第三部:戦争を望んでいた「白い」悪魔
電網木村書店 Web無料公開 2001.7.1
第九章:報道されざる十年間の戦争準備 1
「イラク処分」への一本道は十数年前から敷かれていた
さて、以上のケース・スタディは、もっぱら「裏議会」ルート追及の試みであった。いわば地下水脈の探索である。だが、問題のご主人たち、石油マフィアに東部エスタブリッシュメント、新興のカリフォルニア・マフィア、少し斜に構えてユダヤ・ロビーの面々が描いていた政治的・軍事的青写真は、はたして完全に極秘だったのだろうか。その一端なりとも地上の正規ルートで入手できれば、「謀略」の世間的判定は容易になる。

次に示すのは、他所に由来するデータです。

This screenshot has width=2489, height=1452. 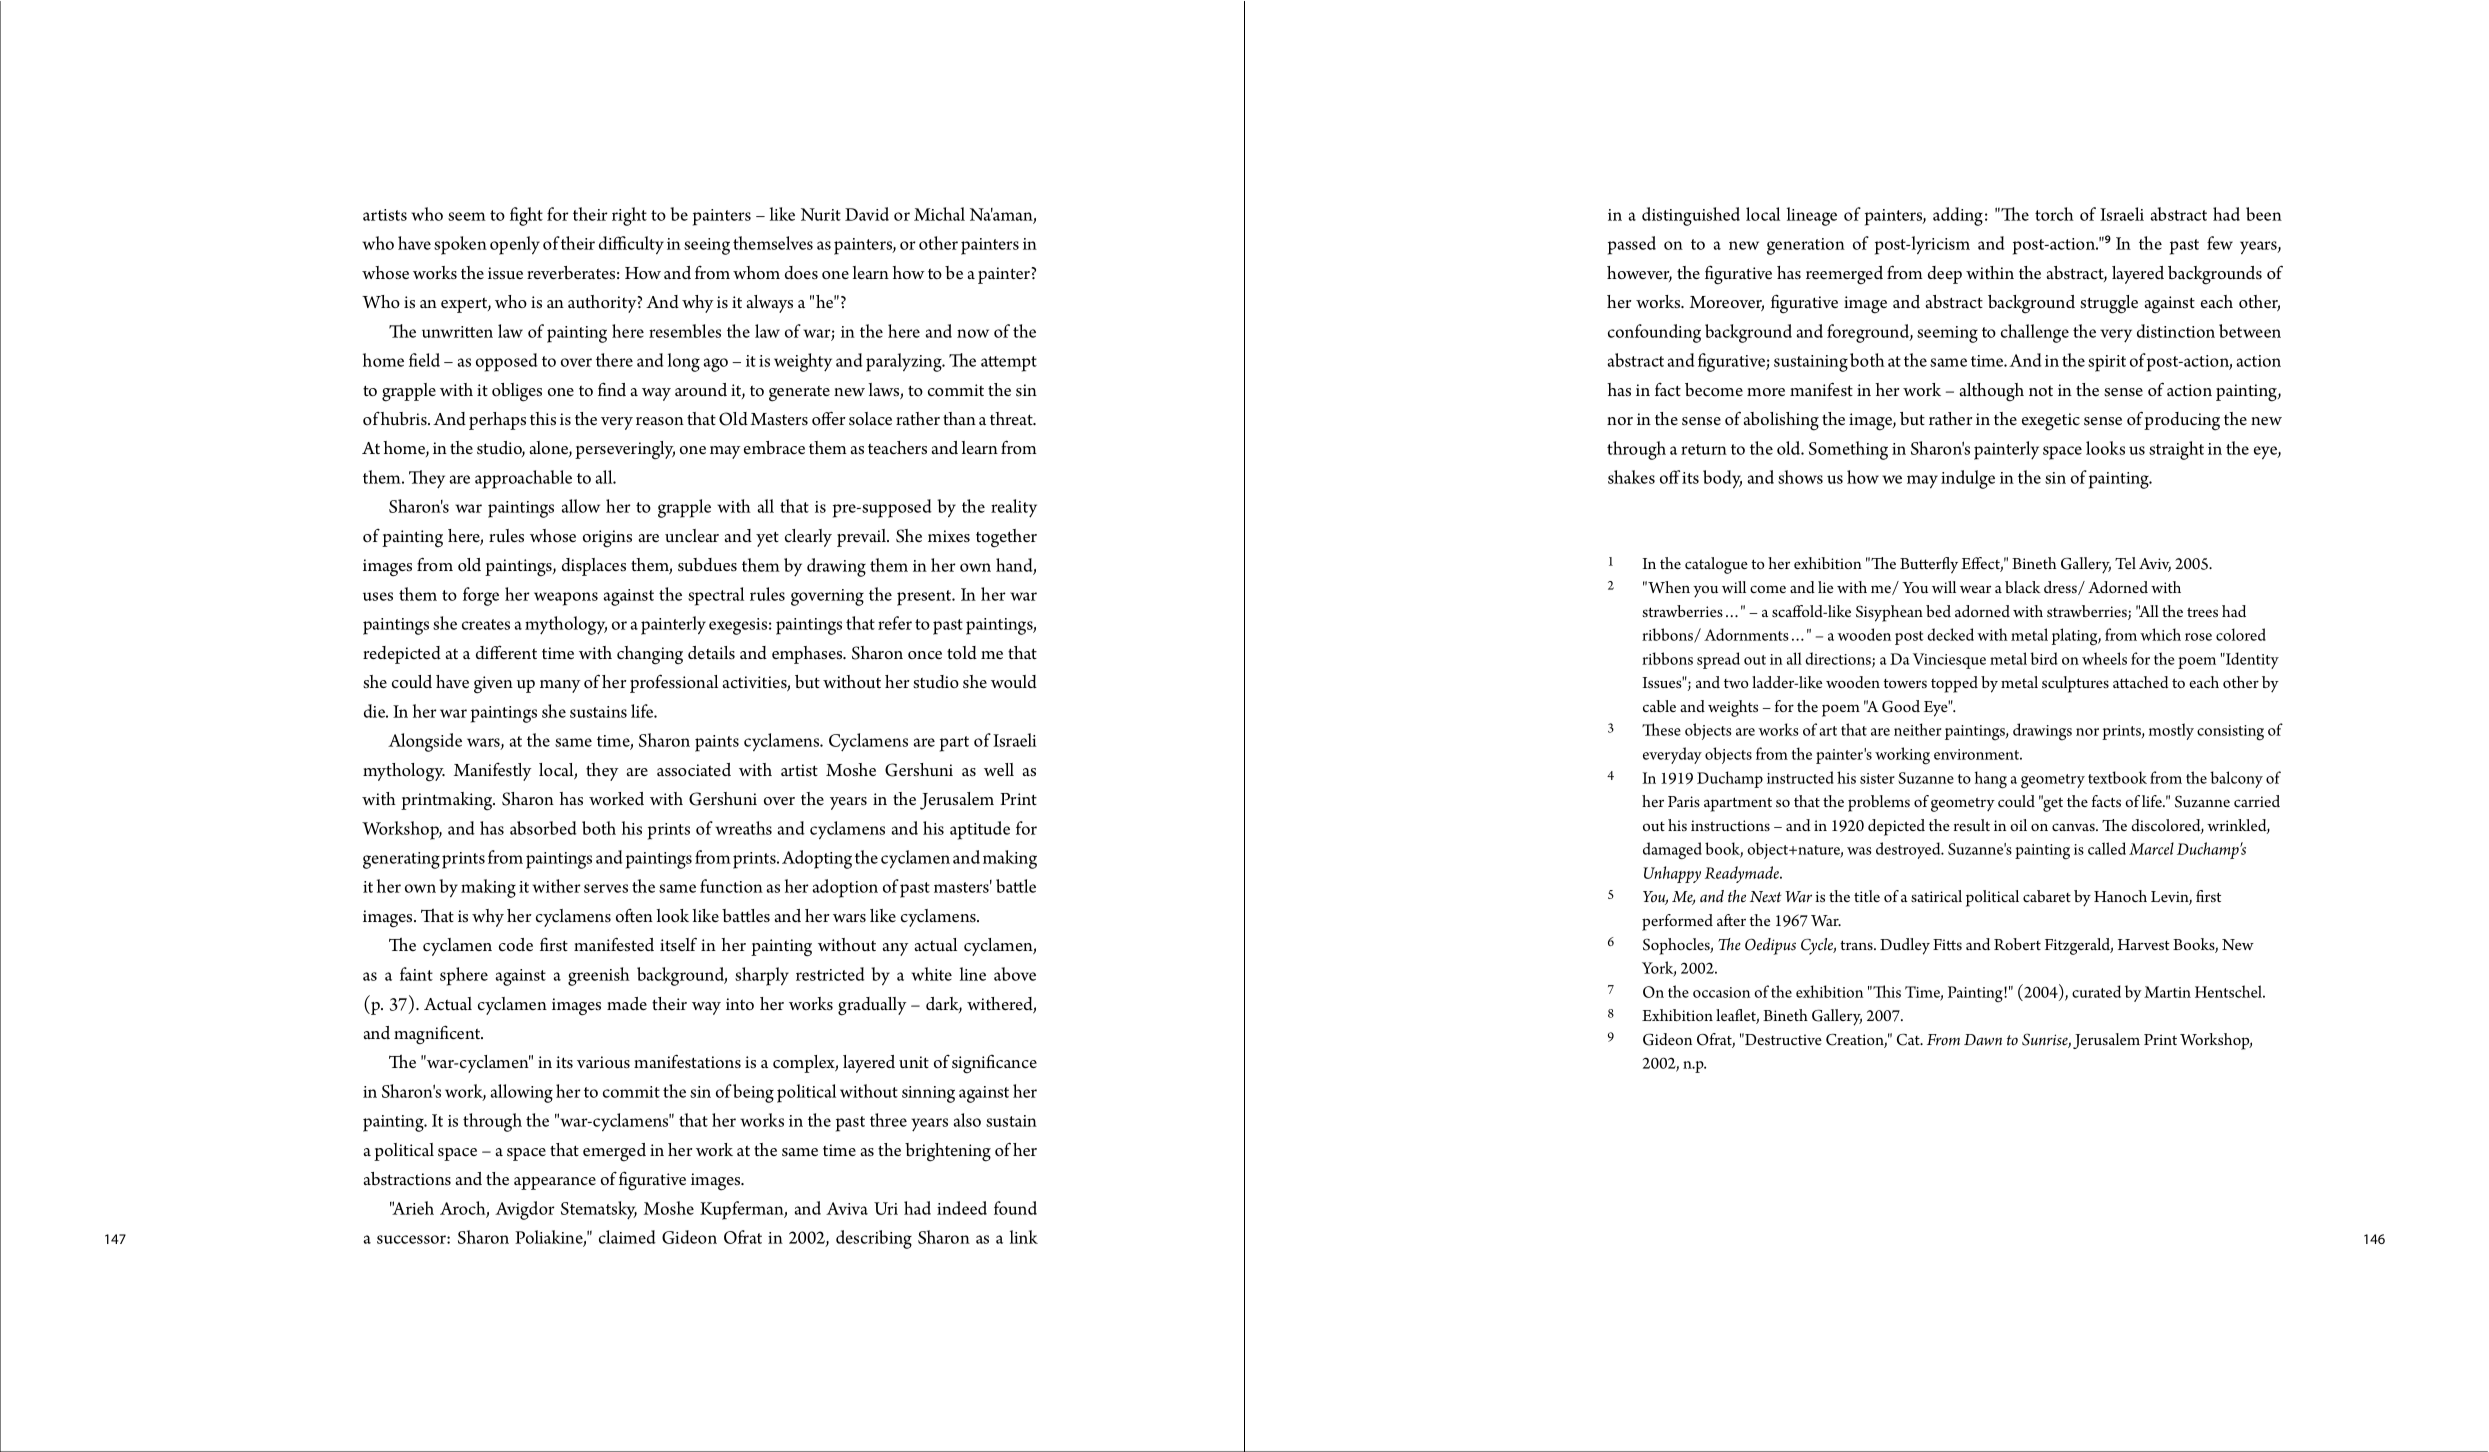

特に重要なのは、アメリカの軍事計画であろう。
ところが、いかにも象徴的ながら、「石油」ではなく「水」の確保を「戦争」の歴史的目的の筆頭に掲げるアメリカ支配層の中東戦略思想は、すでに湾岸危機の十数年も前から声高らかに表明されていた。克明な公式文書の数々も一般公開されていたのだった。それらがなぜ今回の湾岸危機に際して、大手メディアで報道されなかったのか。「平和のペン」の武器として活用されなかったのか。これもまた重要かつ決定的な反省点なのである。
一九七三年に勃発した第三次中東戦争と、それに起因するオイル・ショック以来のアメリカの対中東戦略に関しては、すでに紹介ずみだが、湾岸戦争後(8・20)に出版された『石油資源の支配と抗争/オイル・ショックから湾岸戦争』の分析が、最も鋭い。著者は外資系石油会社に勤めた経験を持つ宮嶋信夫(本名は白石忠夫)であり、主にアメリカ当局側の資料とアメリカ国内の報道を綿密にほり起こして活用しているために、不気味なほどの説得力を発揮している。
以下、同書の記述を、まず新聞報道関係にしぼって要約してみよう。
一九七四年、フォード大統領は世界エネルギー会議の席上、石油価格上昇に関して、「各国民は歴史上、水や食糧、陸上・海上の交通路を求めて戦争に訴えてきた」と警告を発し、それを受けてアラブ諸国の新聞は「アメリカ、アラブに宣戦布告」などと論評した。二ヵ月後、アメリカはペルシャ湾で空母をふくむ八隻の艦隊による演習を、二週間にわたって繰り広げた。さらに、「一九七五年一月、フォード大統領にキッシンジャー国務長官は『OAPEC(アラブ石油輸出国機構)諸国が石油禁輸を行ない、自由世界、先進工業国の息の根が止められる場合には米国は中東で武力行使することを否定しない』と記者会見で明言した。その準備行動として、米国の中東砂漠に似た砂漠地帯で海兵隊の演習を行なう、と世界に向けて報道した」のである。このような対中東戦略は、一九七九年のホメイニ革命に対抗するカーター・ドクトリンに明文化され、「緊急展開軍」創設から「英雄」シュワルツコフの「中央軍」へと発展強化されていった。
宮嶋は、「カーター・ドクトリンでは湾岸地域での脅威がソ連軍であるかのようなあいまいな部分があったが……」と、アメリカ当局のかくれみの作戦を指摘しつつ、「国防報告」などによって「敵は石油にあり」の本音を容赦なく暴いている。
ペルシャ湾への米艦隊出動は、その後も、イラン革命におけるアメリカ大使館人質事件、イラン・イラク戦争におけるタンカー戦争と、機会をとらえては機敏に展開された。タンカー戦争では、クウェイトの要請に応じて出動するという手続きを取っているが、この時期からすでに今日のワシントン=リアド=クウェイト枢軸関係が深まっていたのである。
テレヴィ軍事評論ではもっぱら、「もともとは対ソ連戦略の中央軍」とか、「砂漠に不馴れなアメリカ軍」とかいう論評になっていた。だが実際には、「米国の中東砂漠に似た砂漠地帯」として選ばれたカリフォルニア州のモハヴィ砂漠で、十数年もの期間をかけた猛訓練が続いていたのである。 「温度の違い」の指摘や、実例として、テヘランのアメリカ大使館人質事件での救出作戦失敗……砂嵐でヘリコプター墜落……をあげる例もあったが、「失敗は成功の母」の教訓として生かされたと考えるべきだろう。相手は戦争技術のプロである。テレヴィ軍事評論の大部分は、真相を知る関係者にとって、いかにも滑稽な話だったに違いない。